No, putting completed=True/False in a Q-object does work as long as it's using my manager (MyModel.objects). That was the whole point of the blog :)

Andreas Pelme

I think that you are missing my point with Q-objects. Your manager only rewrites kwargs passed to filter and exclude, it will not rewrite Q objects that are passed in directly. With Q objects i mean django.db.models.Q: http://docs.djangoproject.com/en/dev/topics/db/queries/#complex-lookups-with-q-objects

If you had another field - foo - on MyModel and wanted all objects that are completed or where foo='bar', you would issue a query that looks something like this:

MyModel.objects.filter(Q(completed=True) | Q(foo='bar'))
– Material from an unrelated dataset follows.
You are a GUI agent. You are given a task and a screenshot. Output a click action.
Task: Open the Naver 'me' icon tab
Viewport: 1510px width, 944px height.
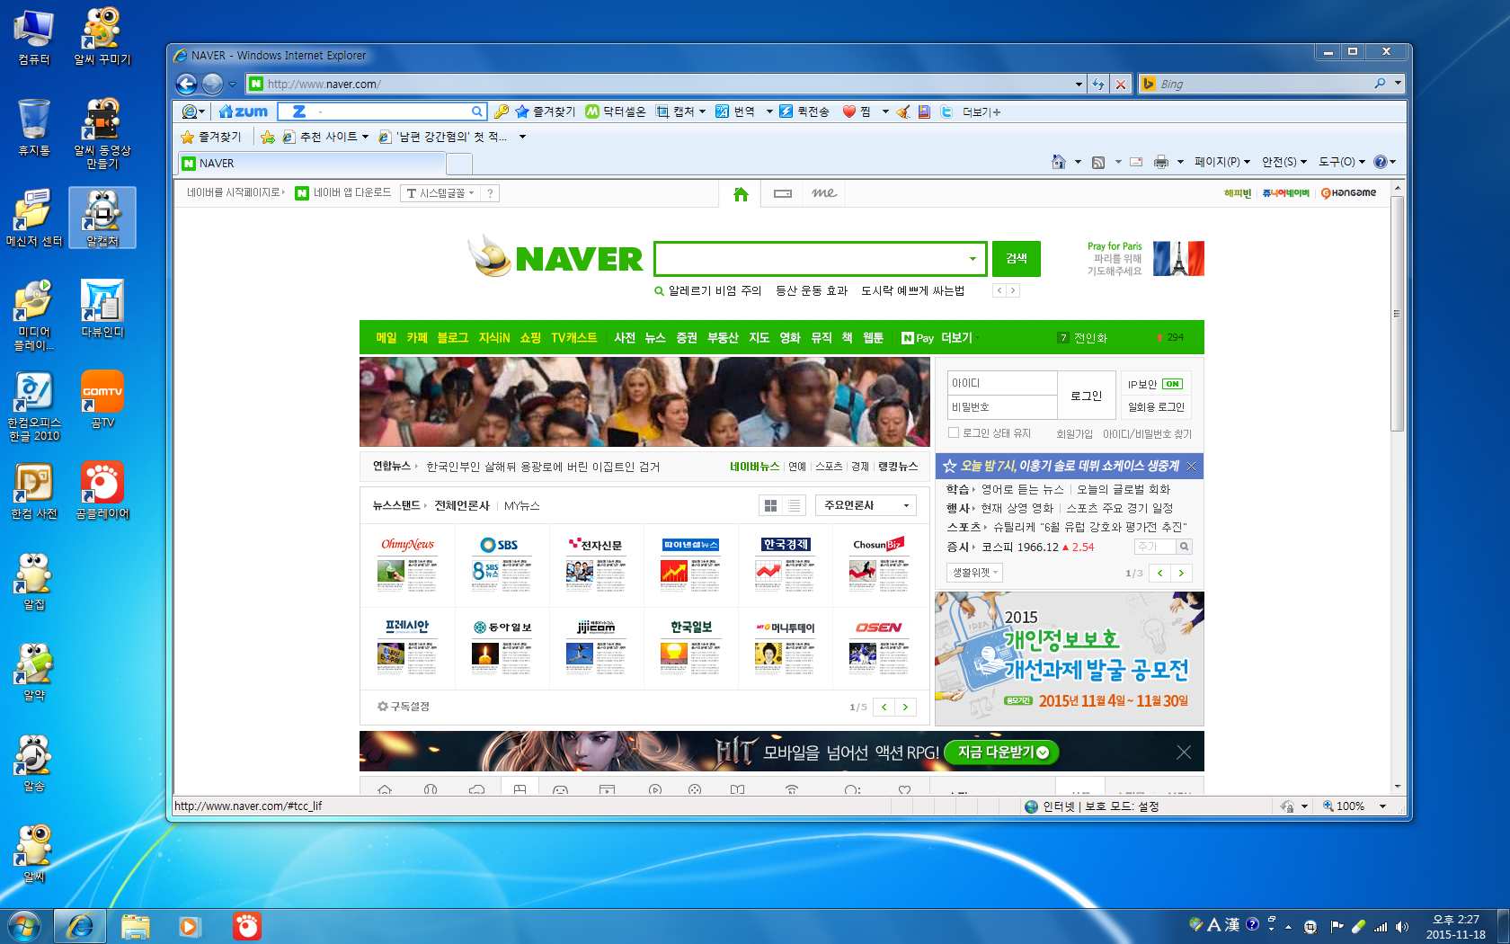point(823,193)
You cannot use your rewrite when chaining filters(), since your filter()/exclude() overrides only works on the manager, and not the queryset. This means that MyModel.objects.all().filter(completed=True) will not work either.

I would just use __isnull instead, it does exactly what you want, without going through the hassle of overriding managers, querys and Q objects - and works everywhere.

However, I think your post is interesting and shows some of the potential with being able to subclass and override managers. It is definately a violation of DRY and ugly to have different fields.

Peter Bengtsson

I seeeeeee! When you wrote Q-object I first thought you meant Queryset, not the search thingy.

And now I see what you mean about MyModel.objects.all().filter(completed=True).

I guess I've taken on a principle too strongly that doesn't quite work the Django way.

Christian

why don't you create a DateField "date_completed" AND a BoolanField "completed" and update the boolean automaticly depending on the DateFields value? filtering on a method is possible, but requires iterating over all results. that can be quite a performance hit.

Peter Bengtsson

That's exactly what I didn't want. Why add extra database fields when you don't have to?

No, filtering on a method IS possible but that's why I had to write the special manager.

baken

you feed really sucks. Did you see how it messed up the django community page?

Peter Bengtsson

But that's just because the django community aggregator doesn't display the HTML within. Netvibes does.